How do we know what accents people spoke with before the invention of recorded sound?


Most movies and shows set in the past e.g. 1700s, 1600s etc will include some sort of accent. How do we know if people actually spoke in those accents?

Edit: this came up is because I was watching the CBS show Ghosts. In it, there are two ghosts from the American Revolution. The British Revolutionary and the American Revolutionary have distinctly different accents and it made me question how we actually know what they sounded like.

In: 8

We don’t. We have no idea. They just cast British actors because American audiences think British accents sound sophisticated

Although there is no way to know for sure, there are some clues that allow us to make educated guesses. Long before audio recordings there were attempts to document how words were pronounced, and researchers more recently have been able to use recordings to observe the ways pronunciation changes over time. Some kinds of changes are observed to happen frequently under some conditions, so we can assume similar changes probably happened in the past. By extrapolating backwards we can guess how things used to be said. And by reading what people in the past wrote about pronunciation, we can confirm or reject those guesses.

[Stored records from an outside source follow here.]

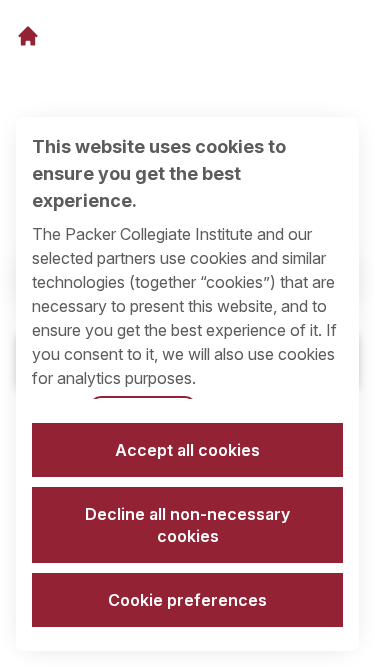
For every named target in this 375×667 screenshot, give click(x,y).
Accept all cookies (187, 450)
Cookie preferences (187, 600)
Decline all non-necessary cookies (187, 525)
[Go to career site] (28, 36)
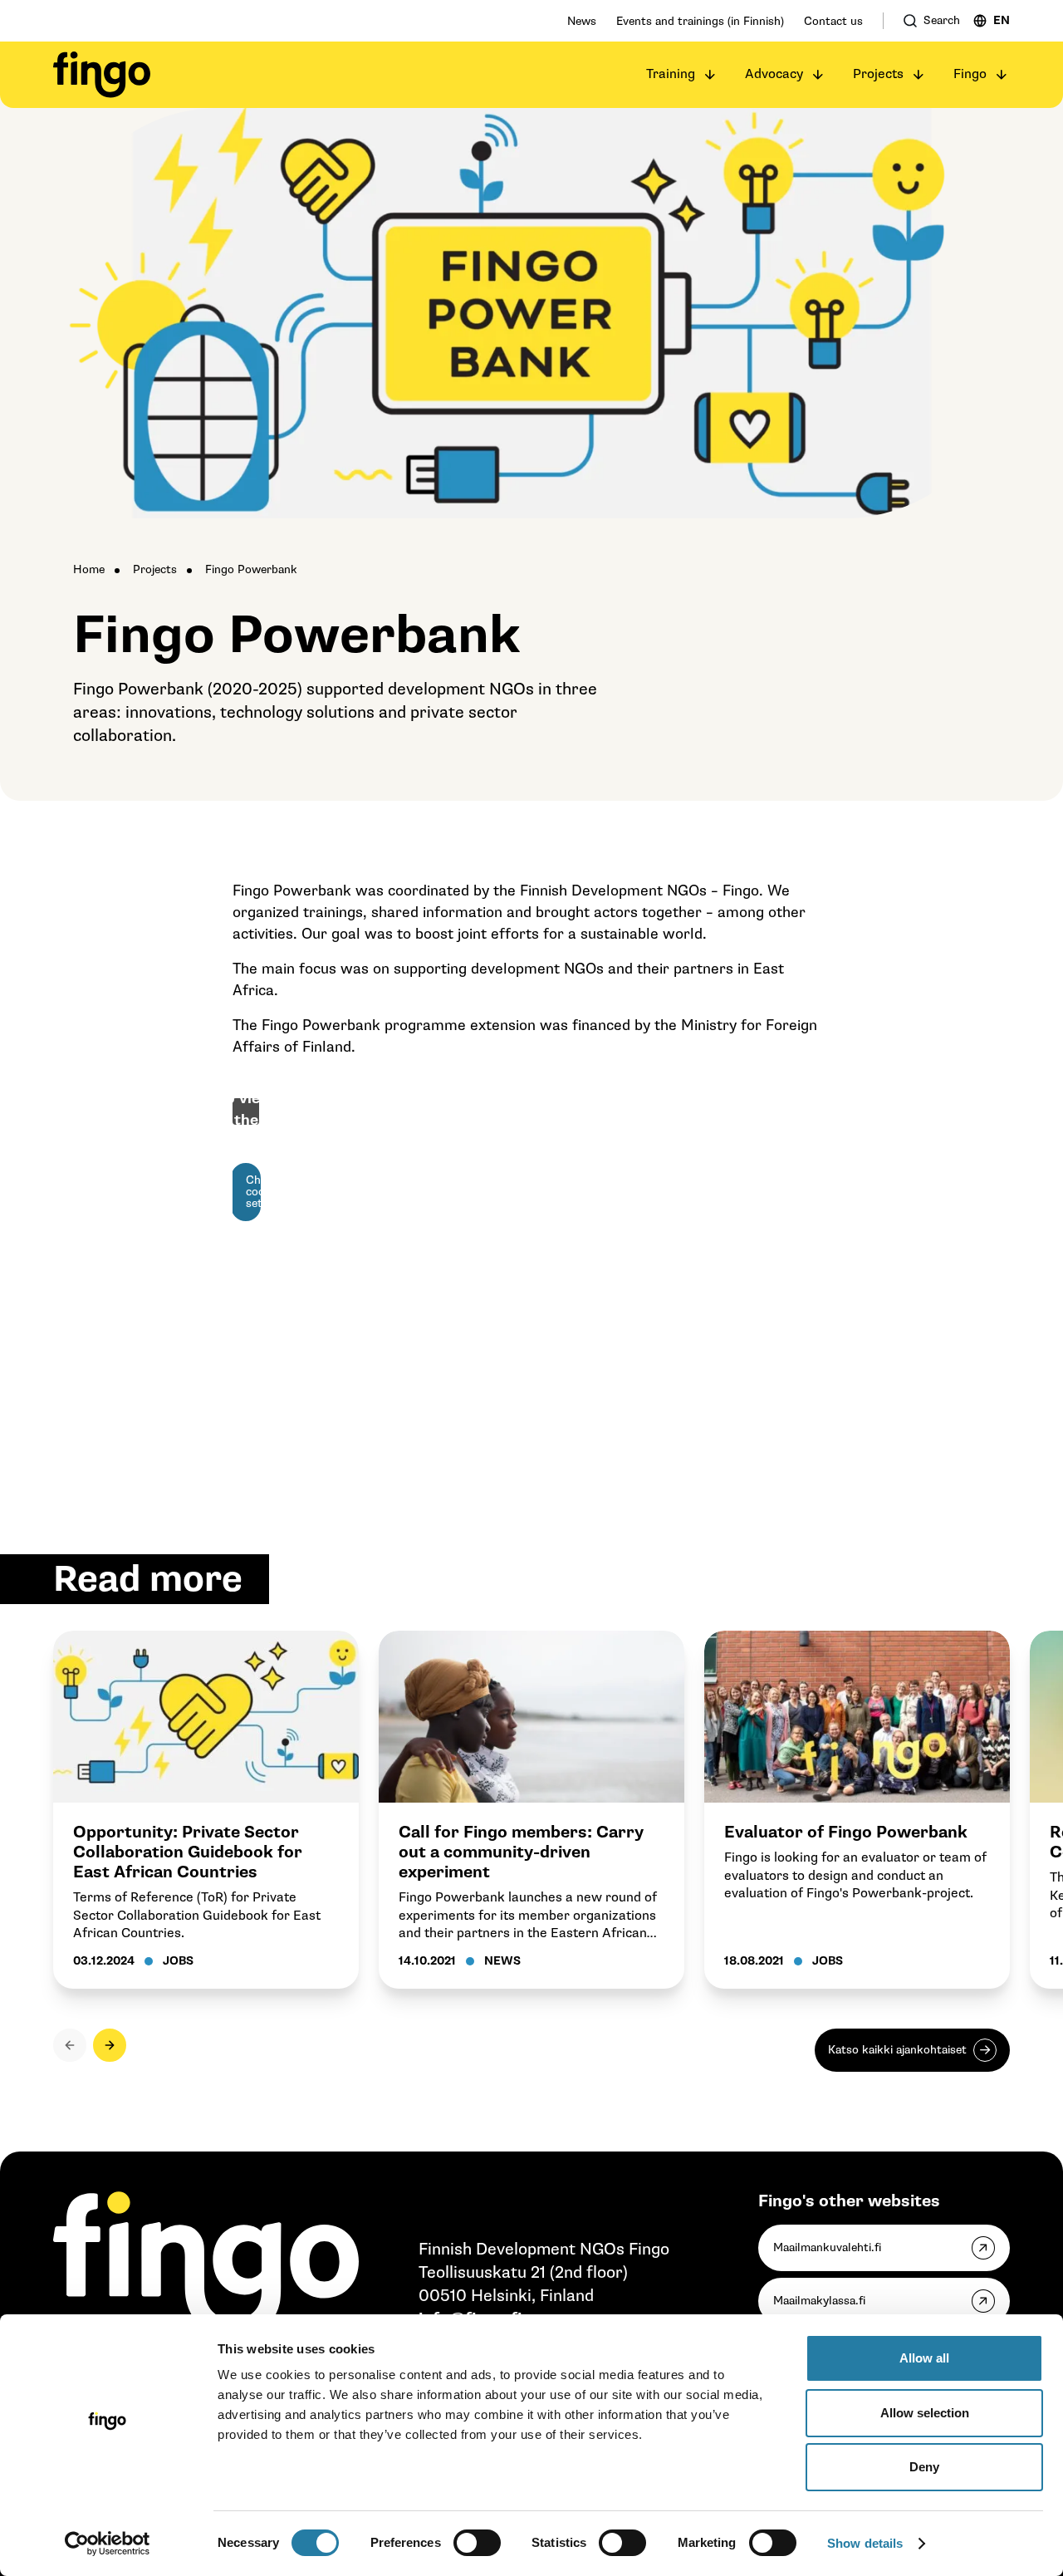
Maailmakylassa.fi (819, 2301)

From letters bitching about pronunciation and from poems mostly.

There’s a wonderful YouTuber who studies linguistics and shows how Latin was pronounced coz some stuffy old philosopher wrote letters bitching like ‘those stupid Pompeii people keep pronouncing the a in tomato wrong, they say tomato like ‘day’ when clearly it’s tomato like ‘aah’ (ok weak example).

And poems, Shakespeare is a good example with his sonnets. Words that we now say in a modern way no longer rhyme.

[What Latin sounded like – and how we know](

We don’t! Movies just use whatever modern accent makes it sound better, and they’ll sprinkle on old vocabulary to make it more believable.

That isn’t to say we don’t know what they sounded like at all, we have clues, but most of entertaining is not accurate depiction of old accents.

Fun Fact: The British and American revolutionaries *should* sound basically the same, they should both sound basically American. The British didn’t develop the accent we think of as the standard British accent until after the American revolution. The modern American accent is much closer to how the British sounded at the time.